What inspires Doyenne?
We are inspired most by the people we meet in our community. From other people like us, who have the guts to start their own thing to make this world more like their own, and we love to work with people that have ideas aligned with us.

What do you want to see more of in the skate world? 
The skate world is changing rapidly, in what we believe is the right direction. So we love to see more of that. Also because, let’s be honest, things were getting a bit repetitive. We need new ideas, styles, skaters, trends and everything in between. We want to see skateboarding going back to its punk essence, where it was about creating the new and not about doing exactly what everyone else is doing… with trap music in the background.

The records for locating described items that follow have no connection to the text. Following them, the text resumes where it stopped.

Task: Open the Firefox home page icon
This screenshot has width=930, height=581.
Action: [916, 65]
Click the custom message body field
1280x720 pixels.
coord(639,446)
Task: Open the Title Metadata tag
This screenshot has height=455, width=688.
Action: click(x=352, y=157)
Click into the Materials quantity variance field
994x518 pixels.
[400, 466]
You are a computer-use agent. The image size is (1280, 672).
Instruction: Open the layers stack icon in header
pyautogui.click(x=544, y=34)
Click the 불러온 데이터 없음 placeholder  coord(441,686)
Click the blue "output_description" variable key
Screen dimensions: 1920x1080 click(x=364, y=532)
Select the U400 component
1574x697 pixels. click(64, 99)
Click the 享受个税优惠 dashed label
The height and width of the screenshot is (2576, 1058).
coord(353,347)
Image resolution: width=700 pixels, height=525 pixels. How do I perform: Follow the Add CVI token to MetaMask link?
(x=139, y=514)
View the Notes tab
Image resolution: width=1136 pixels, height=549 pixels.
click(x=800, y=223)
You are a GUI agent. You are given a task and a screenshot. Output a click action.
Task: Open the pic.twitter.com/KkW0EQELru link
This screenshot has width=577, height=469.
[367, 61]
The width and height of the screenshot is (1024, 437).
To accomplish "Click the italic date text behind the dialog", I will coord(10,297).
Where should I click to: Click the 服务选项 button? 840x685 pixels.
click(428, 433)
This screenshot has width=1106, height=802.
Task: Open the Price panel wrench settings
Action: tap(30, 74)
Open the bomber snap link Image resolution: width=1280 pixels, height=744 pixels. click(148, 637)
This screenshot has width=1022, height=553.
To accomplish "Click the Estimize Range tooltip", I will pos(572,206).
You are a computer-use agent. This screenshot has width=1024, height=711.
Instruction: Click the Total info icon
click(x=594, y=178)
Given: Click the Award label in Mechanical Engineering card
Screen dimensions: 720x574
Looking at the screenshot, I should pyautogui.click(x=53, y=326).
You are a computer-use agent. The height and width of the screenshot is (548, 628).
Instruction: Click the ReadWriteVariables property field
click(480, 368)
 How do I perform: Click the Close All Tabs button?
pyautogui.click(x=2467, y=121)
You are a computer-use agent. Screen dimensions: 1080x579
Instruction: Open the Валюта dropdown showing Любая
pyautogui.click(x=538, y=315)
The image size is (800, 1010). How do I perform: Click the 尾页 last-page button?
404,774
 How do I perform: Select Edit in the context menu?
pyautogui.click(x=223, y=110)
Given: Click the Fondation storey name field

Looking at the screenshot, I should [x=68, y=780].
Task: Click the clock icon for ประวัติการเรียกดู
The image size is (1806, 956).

Apart from selling clothing and running skate lessons, you just released a film recently. Where can we watch it and what is it about?
We wanted to make a film for a long time, inspired by our recent collaboration with Hart Club (an art space for neurodivergent people) and relate it to our personal experience, showcasing the experience of neurodivergent people through the eyes of those who are represented the least in the area: women and non-conforming genders. It is not available to watch yet, but it will be soon.

Tell us more about your latest project on consent, ASK.
ASK, is a collaborative project about consent between us, Consent is Rad, Consent for Breakfast and Hera Skate. We decided to work together on this project because we deeply care about safety in our community and we couldn’t ignore the recurring cases of abuse, sexual violence and lack of respect in it, and we wanted this to change. Everyone, skateboarding or not, deserves the right to be safe and respected. So we collected stories, opinions, resources, art and voices in a zine all about what consent means and how we can start asking more.

We want to learn and grow together, from each other, as we do when we skate. As part of the campaign, we have a zine which we hope to distribute as much as possible in skate shops and spaces, and three t-shirts made by artists from our community like Liisa Chisholm and Paula Umana, with 100% of profits going to Consent is Rad. Also, the designer of the zine, Giulia Saporito, redesigned our iconic ‘Skating The Fuck Away From You Tee’ which has been a symbol for our brand. We thought it fit very well with the concept of respecting spaces and consent.

What’s the future looking like for Doyenne?
As our bio says, we’re ‘Getting somewhere, slower,’ which is a reference to the Villa Villa Cola film, Getting Nowhere Faster, released in 2005 (and probably the first full-length, all-female skate film). We want to get somewhere, slower, going against the fast-paced capitalist society we are living in. As a brand and business, our rebellion is to take our sweet time doing it.

And last but not least, favourite whiskey region, being the Scottish brand you are?
We are going to disappoint you here, but we are beer girls. Tennent’s, to be regional. The cheapest lager on tap to be real about it (and we love to be real about things).